Please continue the countdown of ranked MST3K episodes below, picking up right after its last sentence.

_SOURCE:_
• • •

JONAH: This is my fourth favorite submarine movie…well, I only know of three others, so this is also my least favorite submarine movie.

 

67) 604 – Zombie Nightmare

A weird 80’s horror flick set in Canada about a young kid who is run over and killed by a bunch of psychotic teens — and then is resurrected by one of Canada’s many Voodoo priestesses so that he can commit cold-blooded gruesome revenge. “The Crow”, this isn’t, especially with Adam West as a cigar-chomping cop in on the entire Canadian Zombie Conspiracy. Come to think of it, that sounds like a great rock band name…I digress. Several things don’t make sense here. The least of which is how the hell a film this low-budget obtained the rights to Motorhead’s mega-hit “Ace of Spades”. The riffing is great here, poking fun at how silly the premise is and how it paints Canada in an unflattering light.

BEST RIFF:

MIKE: You know, John Goodman on Hume Cronyn’s BACK could outrun this guy!

 

66) 505 – The Magic Voyage of Sinbad

Another handsome Russian production, this time with “Sinbad”, which isn’t really Sinbad. This is one of those MST3K episodes where the film is entertaining and sumptuous (the underwater and palace sequences are beautiful), but goofy, campy and cheap (my god, that laughing horse, right out of “Evil Dead 2” and “Santa Claus” is nightmare fuel) — and, therefore, right in the show’s wheelhouse. “Sinbad” is actually “Sadko”, but that’s the way America rolls with their translations. The riffing is right on with Joel and the Bots going right after Sinbad’s waffling and terrible planning. It’s great stuff. Not “Manos” or even “Mitchell” great, but it’s right there in one of the best episodes produced on the show.

• • •

_RAW RECORDS:_
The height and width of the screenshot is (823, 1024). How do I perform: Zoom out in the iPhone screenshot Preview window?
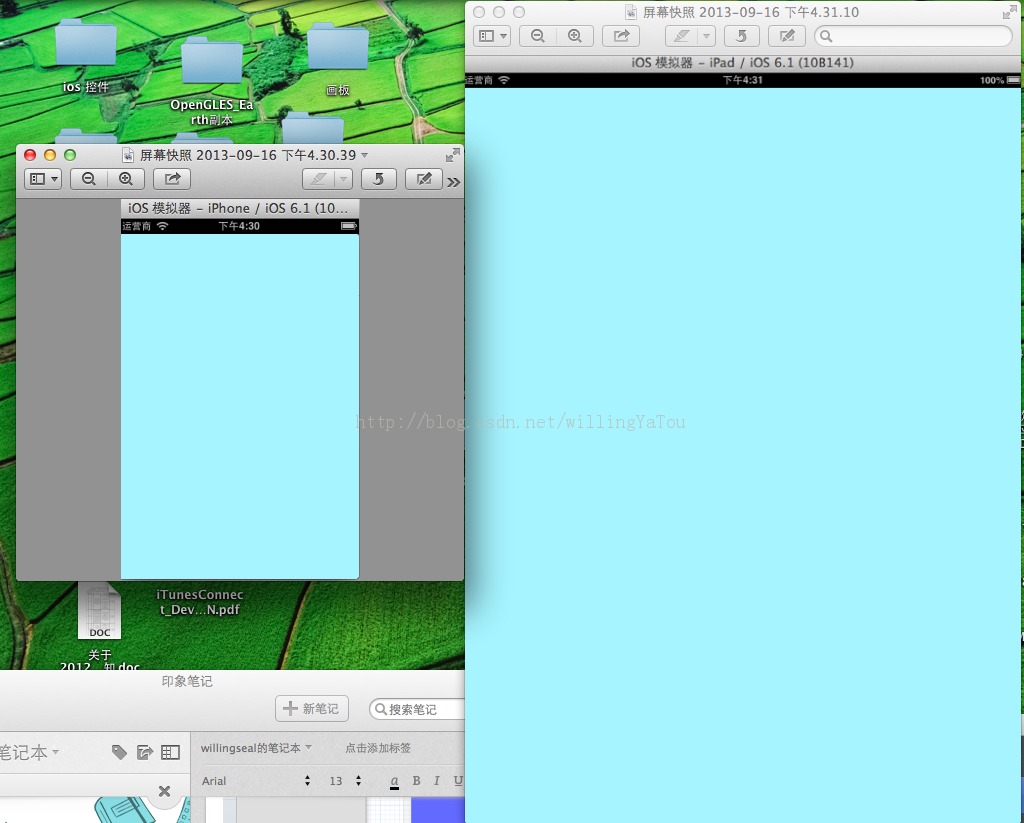(89, 179)
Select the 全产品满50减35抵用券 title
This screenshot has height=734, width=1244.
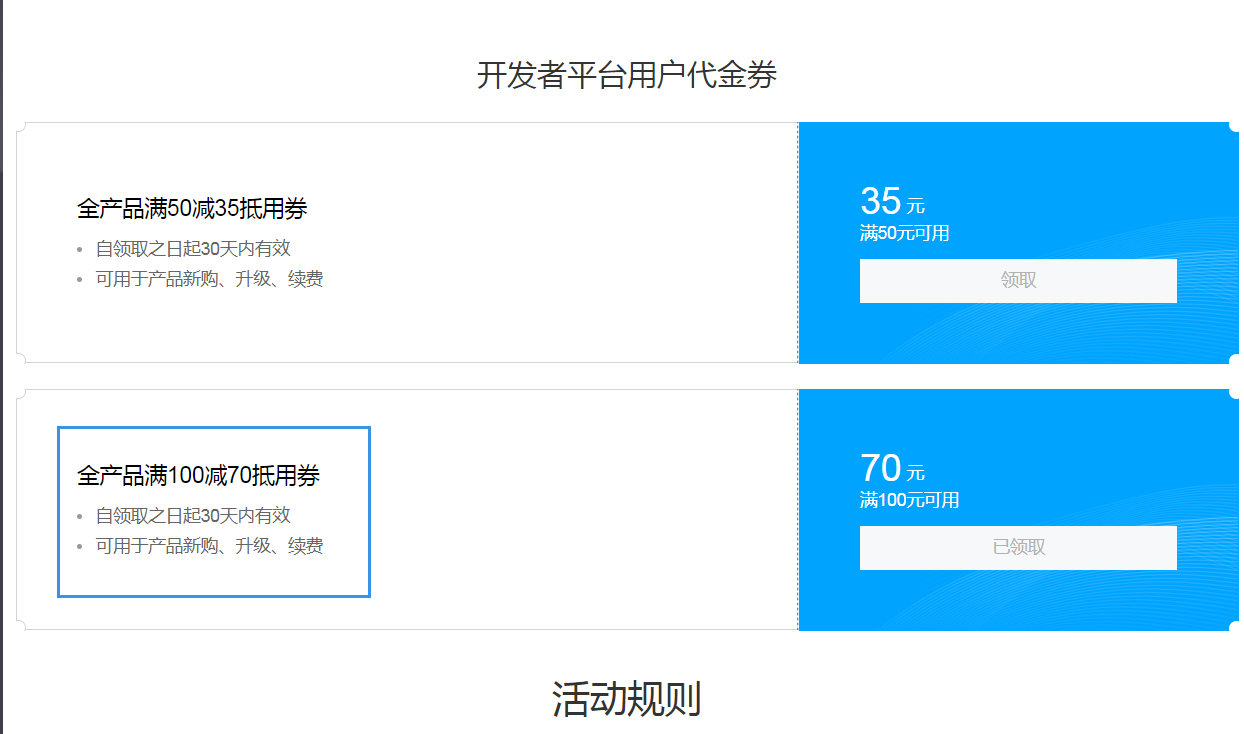click(192, 209)
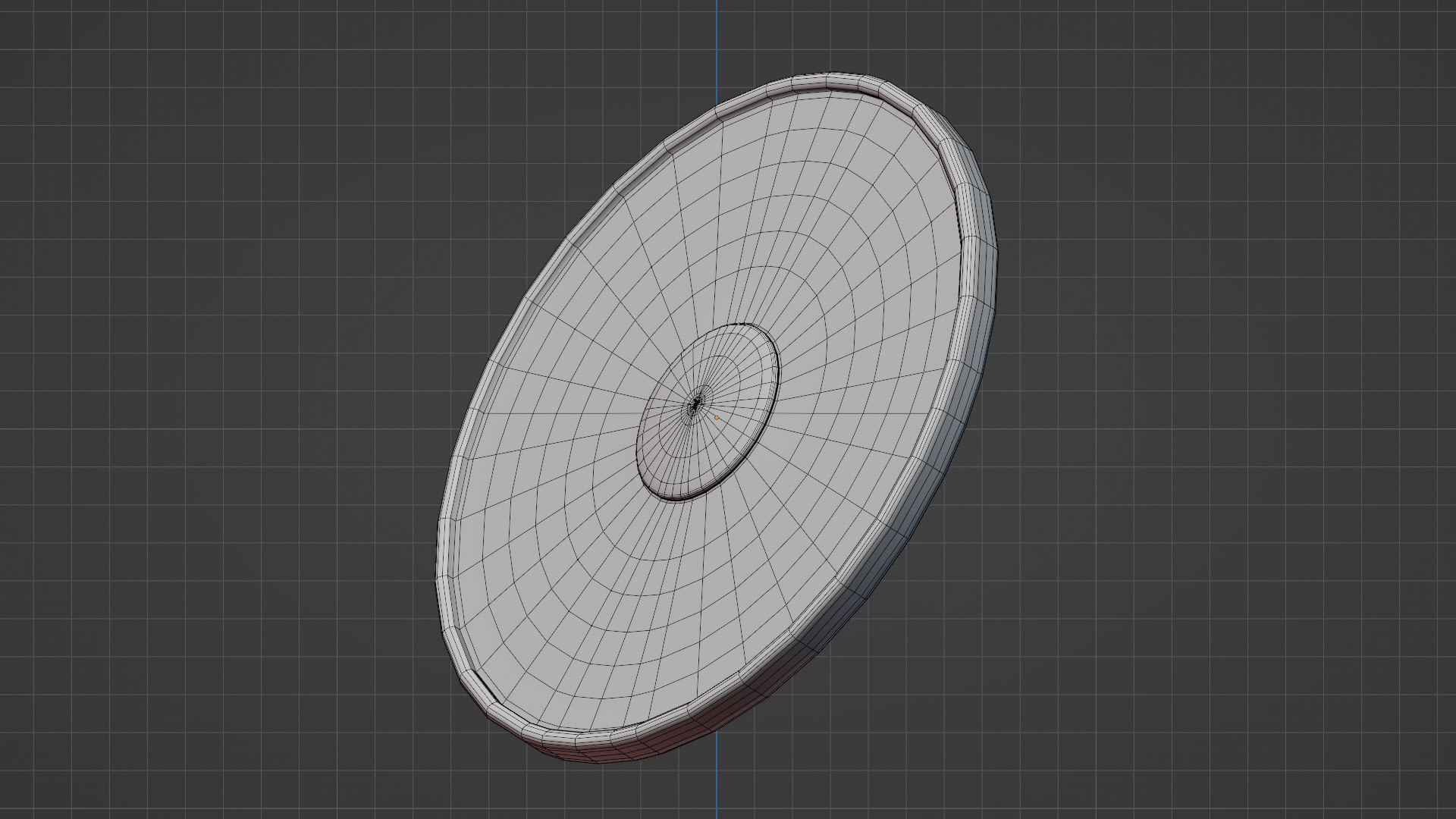The height and width of the screenshot is (819, 1456).
Task: Click the blue Z axis line above the disc
Action: 717,38
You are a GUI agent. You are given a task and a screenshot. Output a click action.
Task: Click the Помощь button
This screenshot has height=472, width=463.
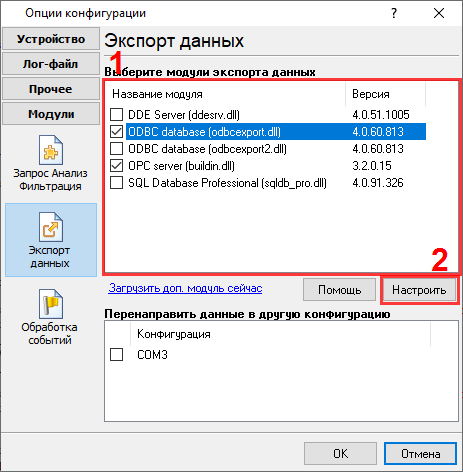coord(339,290)
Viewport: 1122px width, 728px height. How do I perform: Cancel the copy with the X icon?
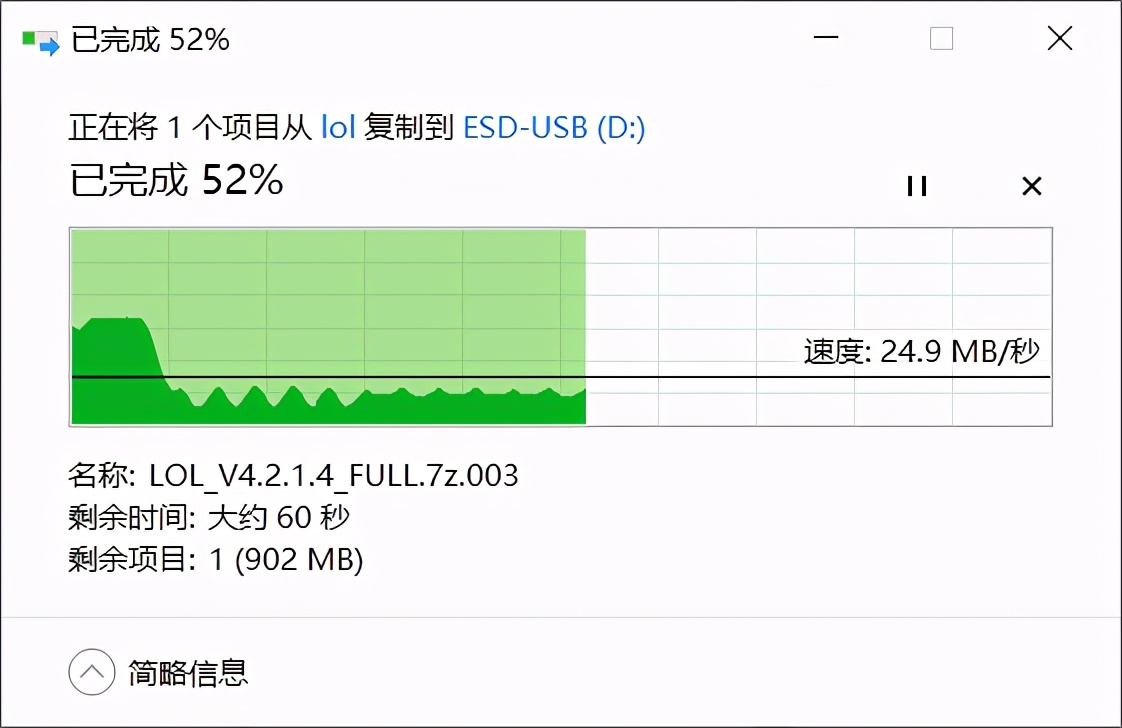coord(1031,186)
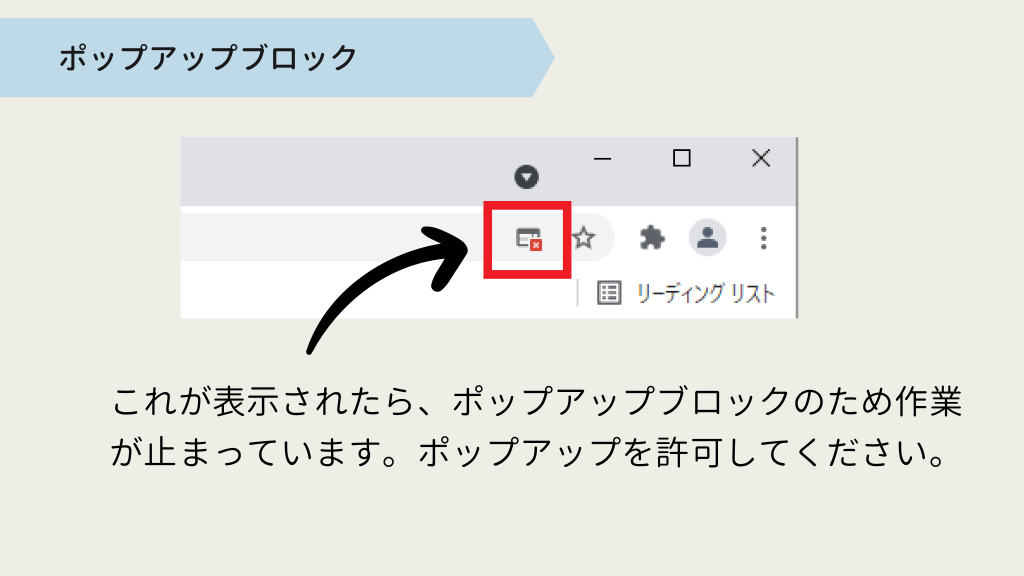1024x576 pixels.
Task: Maximize the Chrome window
Action: (x=681, y=158)
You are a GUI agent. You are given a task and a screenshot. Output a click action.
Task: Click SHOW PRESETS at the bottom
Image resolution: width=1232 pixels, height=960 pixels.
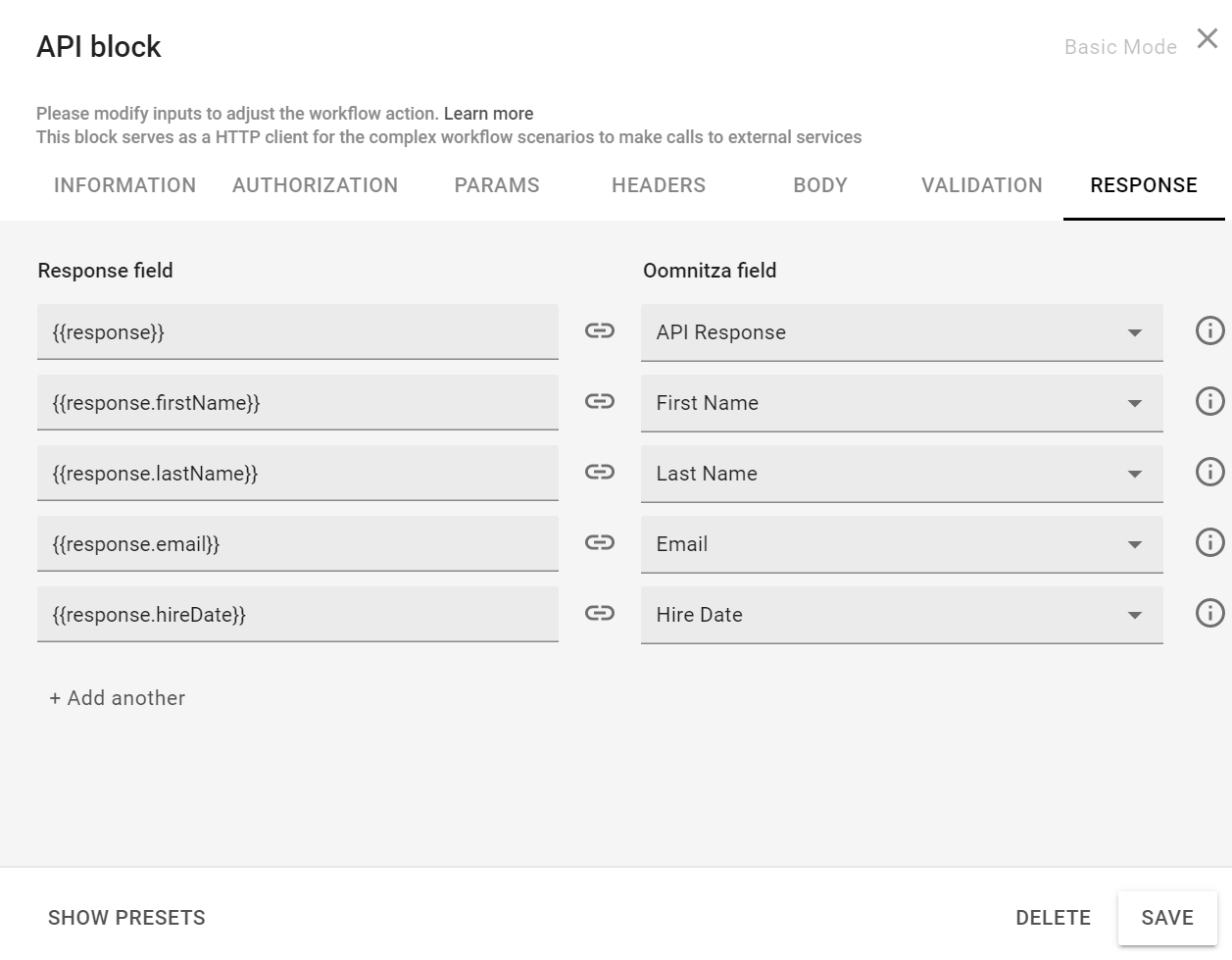click(x=126, y=918)
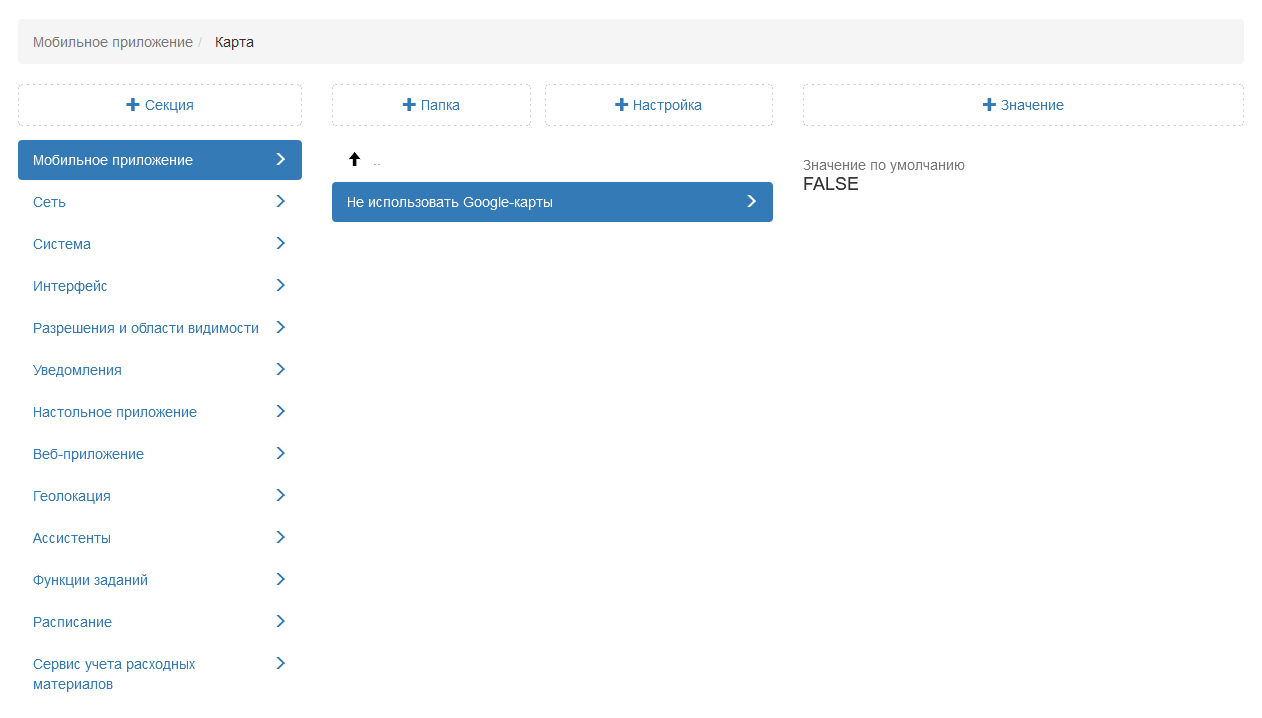Screen dimensions: 1262x718
Task: Select Веб-приложение in the sidebar
Action: tap(88, 454)
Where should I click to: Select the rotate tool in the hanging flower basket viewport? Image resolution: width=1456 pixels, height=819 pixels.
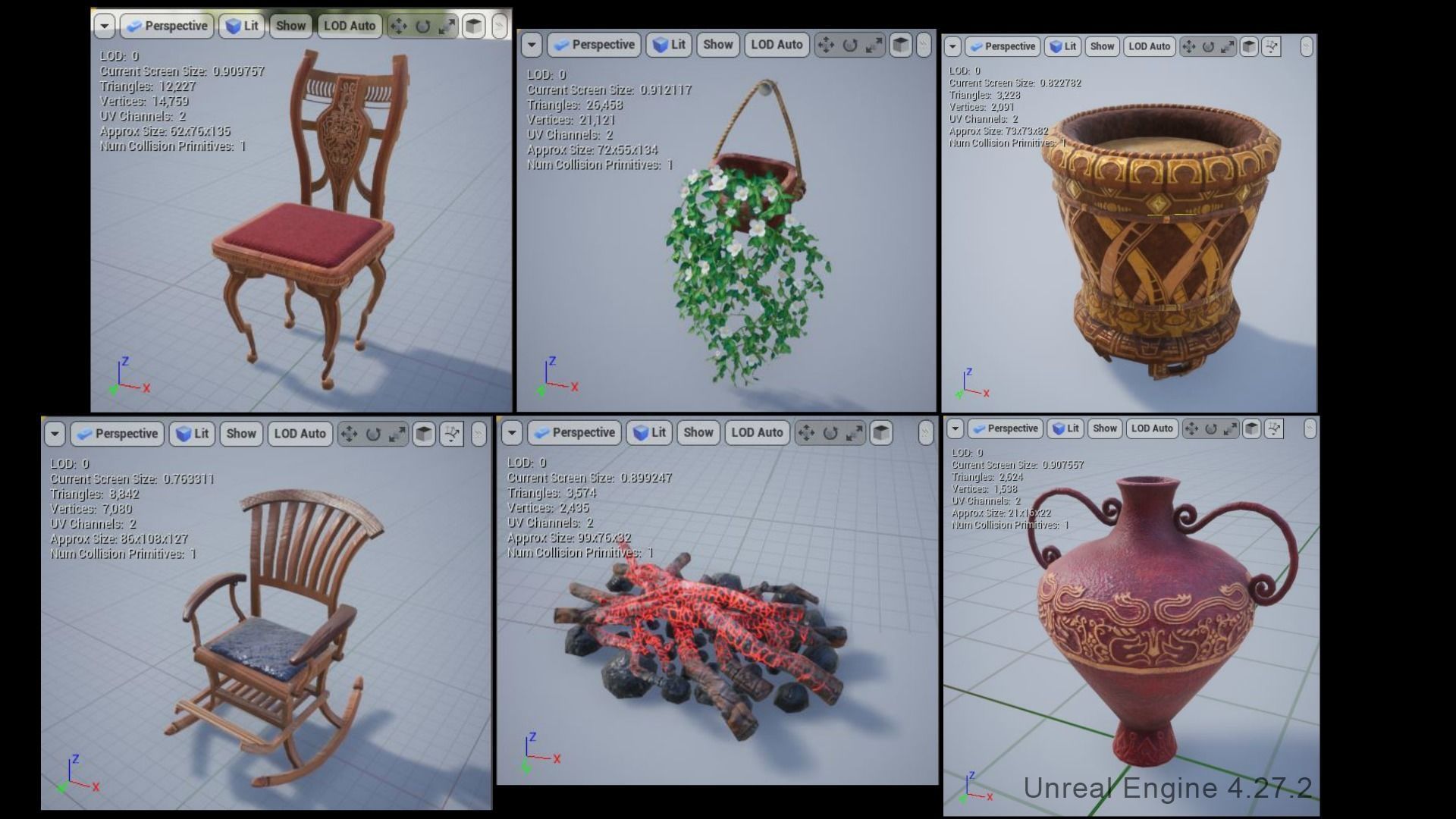850,46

• • •

_EXPECTED ANSWER:_
BEST RIFF:

SERVO (as Sinbad): I’ve been all around the world and I’ve NEVER seen something as stupid as THIS.

 

65) 509 – The Girl in Lover’s Lane

“The Girl in Lover’s Lane” is another example of the show’s versatility. It’s a sad little melodrama and not bad at all despite the ridiculously low rating on IMDB (2.6 if memory serves). It’s a real movie with compelling characters and a heartbreaking ending. If one were to watch it without the MST3K treatment, they might be taken in by it. It doesn’t deserve to be here…yet, the boys SOMEHOW pull a fantastic riffing session from it, lampooning the film’s hero, “Bix Dugan”, dubbing him “Big Stupid” due to the way he first mumbles his name to Danny. It’s a running joke which sounds like it might get old quick due to the childish nature of the name, but it’s executed perfectly because the characters look the way Joel and the Bots envision them with Bix, the big dog, and Danny, the little mutt Bix cares for. Throw in Crow’s classic “I’m Jack Elam sketch” (his eyeballs are moved slightly to resemble Elam’s cross-eyed leering and it’s laugh-out-loud hilarious) and the episode is welcome in any Top Episode list.

BEST RIFF:

JOEL (as Carrie): This is a great date! I’ve always wanted to be nuzzled by a hobo.

 

64) 807 – Terror From the Year 5000

After some murky Universal adventures and a Corman dud, “Terror From the Year 5000” is just what the show needed. Yes, we’re still in black-and-white territory (we won’t see a color episode until the 10th episode) but this one is steadily-riffed from beginning to end (Servo acting as a liaison between the audience and the film and checking on “the terror” when it doesn’t materialize is a great running joke) and it feels more “loose”. Of note, one of the sketches is the brilliant, “When I Held Your Brain in My Arms” sketch, sung by The Observers. It’s one of the greatest moments of the eighth season and the show. Bravo.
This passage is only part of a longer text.